This is the 11th collection of essays about medical anomalies by neurologist Oliver Sacks, and at 76, he's as cogent and elegant as ever. As the Time magazine reviewer remarked about an earlier book: "He has refined the case history into an art form." And he continues to do so without sacrificing the complexities and occasional unresolved questions arising from a medical predicament.

It is quite likely that what first sparked his interest in strange medical problems were his own. He cannot tell left from right; if he doesn't follow precisely the same route daily, he'll get lost. He cannot maneuver inside large buildings. And, more mysterious, he has prosopagnosia, the inability to recognize a face, even if he's just seen that person. Unlike the other conditions he describes, often the results of strokes, this one probably has a genetic basis, because it cannot be treated or improved.

It makes one wonder how it is that the majority of us get on in the world with largely unimpaired vision and brain function, when so much can be miswired or misfired. Take the tragically ironic story of Lilian in Sacks' opening piece, "Sight Reading." She was a brilliant pianist who gave concerts worldwide and taught master classes until what had for years been intermittent becomes horribly permanent: She loses the ability to read music. Over the next nine years she also loses words, cannot make out what the objects around her are (she can see but not understand or define). If she puts a bowl on a table and her husband moves it, she is unable to find it again. When Sacks last sees her, nothing has improved, but there's a lifetime of music inside her and she still plays brilliantly.

Another plucky example is that of the writer in "A Man of Letters," who awakes one morning after a series of small strokes and finds that his morning newspaper appears to be written in Cyrillic. He has lost the ability to read, though he can write as well as before. (But he can't read what he's written.) It's a condition called aphasia sine agraphia. He learns to cope by turning to audio books and dictation.

Despite all the ills that befall the subjects of these essays, this is an inspiring book. Human beings are adaptable and so, it turns out, is the brain. It remains plastic well into middle age. "One part or system of the brain may take over the functions of a defective or damaged one." This is in part because every module of the brain "must interact with dozens or hundreds of others, their total integration creating something like a vastly complicated orchestra with thousands of instruments." When one fails, another can step in.

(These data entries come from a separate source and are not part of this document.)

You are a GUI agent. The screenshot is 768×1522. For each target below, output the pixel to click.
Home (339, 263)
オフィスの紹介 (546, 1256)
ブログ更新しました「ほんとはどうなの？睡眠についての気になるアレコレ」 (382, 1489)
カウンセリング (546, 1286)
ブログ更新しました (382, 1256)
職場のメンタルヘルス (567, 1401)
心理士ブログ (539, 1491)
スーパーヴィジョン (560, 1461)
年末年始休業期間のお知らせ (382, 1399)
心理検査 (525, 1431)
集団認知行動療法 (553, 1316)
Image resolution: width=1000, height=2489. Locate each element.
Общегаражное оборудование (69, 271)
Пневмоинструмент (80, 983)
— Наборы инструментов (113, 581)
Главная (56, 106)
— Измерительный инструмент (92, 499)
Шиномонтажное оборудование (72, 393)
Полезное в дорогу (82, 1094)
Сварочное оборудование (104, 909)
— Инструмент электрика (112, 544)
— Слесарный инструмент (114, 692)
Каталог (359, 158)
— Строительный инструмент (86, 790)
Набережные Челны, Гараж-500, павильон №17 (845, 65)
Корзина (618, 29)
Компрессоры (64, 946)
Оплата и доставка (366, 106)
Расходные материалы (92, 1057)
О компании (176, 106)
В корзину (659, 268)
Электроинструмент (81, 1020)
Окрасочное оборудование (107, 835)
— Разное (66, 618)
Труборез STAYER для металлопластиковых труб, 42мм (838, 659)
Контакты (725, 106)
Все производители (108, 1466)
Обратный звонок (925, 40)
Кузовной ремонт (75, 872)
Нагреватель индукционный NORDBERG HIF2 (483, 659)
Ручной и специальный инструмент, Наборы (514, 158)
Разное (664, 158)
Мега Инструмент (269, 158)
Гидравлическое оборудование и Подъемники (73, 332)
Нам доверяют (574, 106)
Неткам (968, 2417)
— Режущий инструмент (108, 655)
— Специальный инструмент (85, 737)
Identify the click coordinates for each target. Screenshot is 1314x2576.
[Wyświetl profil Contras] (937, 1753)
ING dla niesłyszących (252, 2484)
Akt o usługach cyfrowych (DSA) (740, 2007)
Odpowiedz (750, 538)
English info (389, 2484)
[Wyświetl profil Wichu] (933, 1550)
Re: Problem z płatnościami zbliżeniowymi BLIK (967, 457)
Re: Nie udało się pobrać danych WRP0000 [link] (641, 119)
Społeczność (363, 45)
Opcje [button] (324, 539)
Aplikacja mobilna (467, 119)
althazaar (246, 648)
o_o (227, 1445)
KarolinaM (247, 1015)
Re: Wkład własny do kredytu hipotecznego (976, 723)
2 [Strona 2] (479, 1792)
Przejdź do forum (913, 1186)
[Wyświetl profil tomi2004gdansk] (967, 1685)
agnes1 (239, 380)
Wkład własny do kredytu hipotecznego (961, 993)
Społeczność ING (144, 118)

Sacks raises a number of fascinating questions about vision, thinking, reading and writing. Can thinking, for example, be pure ideation, pre language or visual imagery? And how is it that our brains are wired for reading and writing? We've been talking since the dawn of humankind, but writing is only about 5,000 years old.

Darwin had a very "open view of the process of natural selection and adaptation, foreseeing that biological structures might find uses very different from those for which they had originally evolved."

There is much to ponder in this erudite yet lucid book, and Sacks shows us that despite the myriad of problems that can arise in the brain, it is a wondrous instrument.

Brigitte Frase is a writer and critic in Minneapolis.